Low-income individuals in developing economies face barriers that limit access to banking. In some countries, a common requisite of banks is that would-be borrowers must have official proof of income. However, this requirement excludes from the banking system all the informal households whose members work in activities that are not registered with the government, and who, due to the nature of their occupations, lack income documents. A case in point is that of Mexico. In this middle-income country, informal households represent more than half the population.

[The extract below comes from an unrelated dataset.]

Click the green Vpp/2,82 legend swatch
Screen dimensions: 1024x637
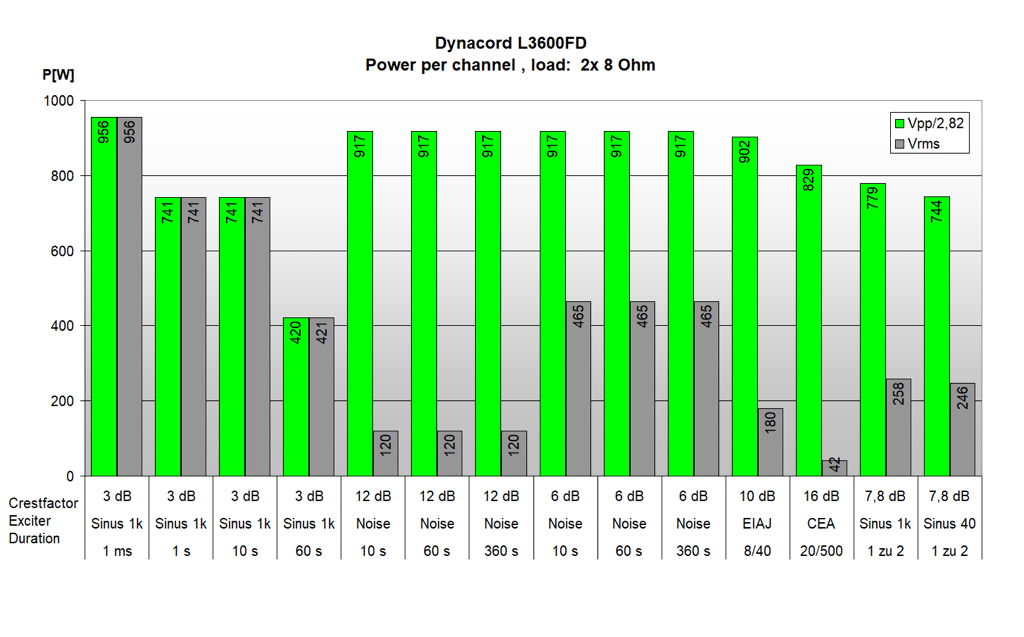[899, 123]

In Mexico, banks have been hesitant to lend to informal clients since they are considered riskier and less profitable. Nevertheless, and although they find it difficult to obtain credit from traditional banks, informal households tend to be active borrowers with alternative suppliers. Informal borrowers rely heavily on loans from relatives and friends, and on more expensive credit suppliers, such as pawn shops and moneylenders.

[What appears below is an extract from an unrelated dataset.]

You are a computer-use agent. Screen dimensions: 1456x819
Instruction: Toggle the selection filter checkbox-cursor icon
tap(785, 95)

In a recent paper, I studied the impact of expanding access to bank credit to informal households on their decisions and welfare.1 To do this, I analyzed the opening of Banco Azteca, the first bank in Mexico to extend loans to households employed in the informal sector.

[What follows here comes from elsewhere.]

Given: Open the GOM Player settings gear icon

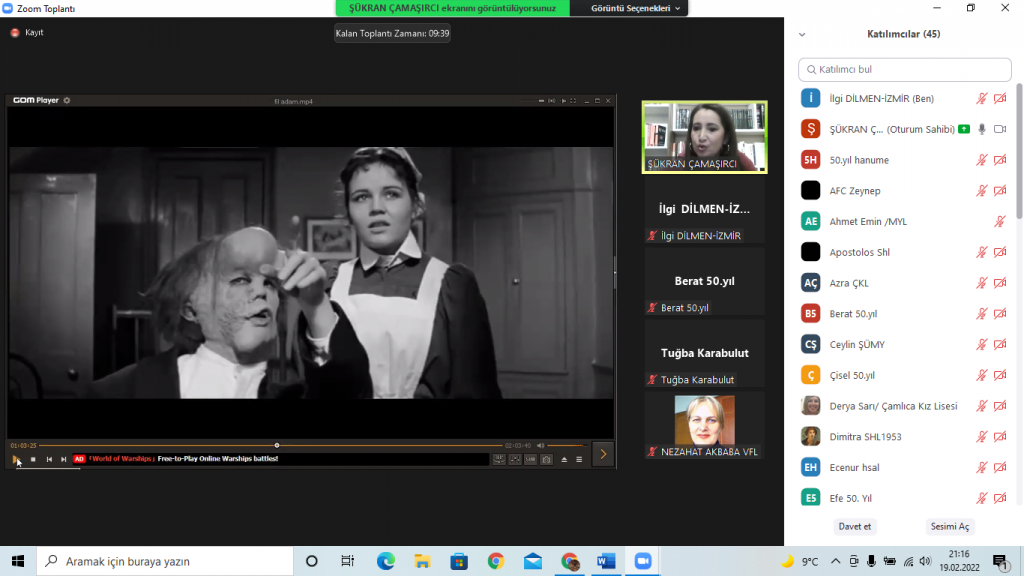Looking at the screenshot, I should [67, 100].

In October 2002, Banco Azteca opened more than 800 branches across the country. At the time, these branches accounted for 15 percent of the supply of bank branches in Mexico. This new bank eliminated the proof of income requirement, allowing all Mexicans from the informal sector to obtain bank credit for the first time. Different from traditional banks, Azteca’s loans were collateralized by households’ appliances; the bank accepted its clients’ refrigerators or televisions as valid collateral. In terms of costs for borrowers, Azteca’s annual percentage rate (APR) was significantly higher than that of traditional banks: its APR in 2005 was 130 percent compared with 40 percent for regular banks. Nevertheless, it was lower than its competitors; in that same year, pawn shops charged on average an APR of 220 percent.

Using panel data at the household level, which provides information for the same households across several years, I started by analyzing their saving and consumption patterns before and after the entrance of the bank.

The household data consisted of two waves that were collected in 2002 and 2005. By the time of the first wave, Banco Azteca had not opened its branches; but by 2005, Banco Azteca’s presence varied across municipalities. I exploited this variation over time and across municipalities of Azteca’s branches to compare household outcomes before and after the entrance of Banco Azteca.

From this exercise, I found that households whose members were employed in the informal sector had significant changes in their saving and consumption patterns after an Azteca branch appeared in their municipality. Formal households, however, did not change their behavior with the entrance of Azteca, which is consistent with the fact that Azteca was targeting the informal population.

I found evidence that, relative to households from municipalities where the bank did not open, informal households in Azteca municipalities were more likely to borrow from banks, less likely to obtain loans from pawnshops, and less likely to hold liquid savings. While this last result might sound surprising to some, it provides evidence of the existence of precautionary savings among Mexican informal households: in an uncertain economic environment and lacking other financial instruments (such as credit) individuals set aside a precautionary cushion of savings to protect themselves from a bad outcome tomorrow. It is not too surprising to find that when households have other means to protect against shocks, their need to hold liquid savings decline.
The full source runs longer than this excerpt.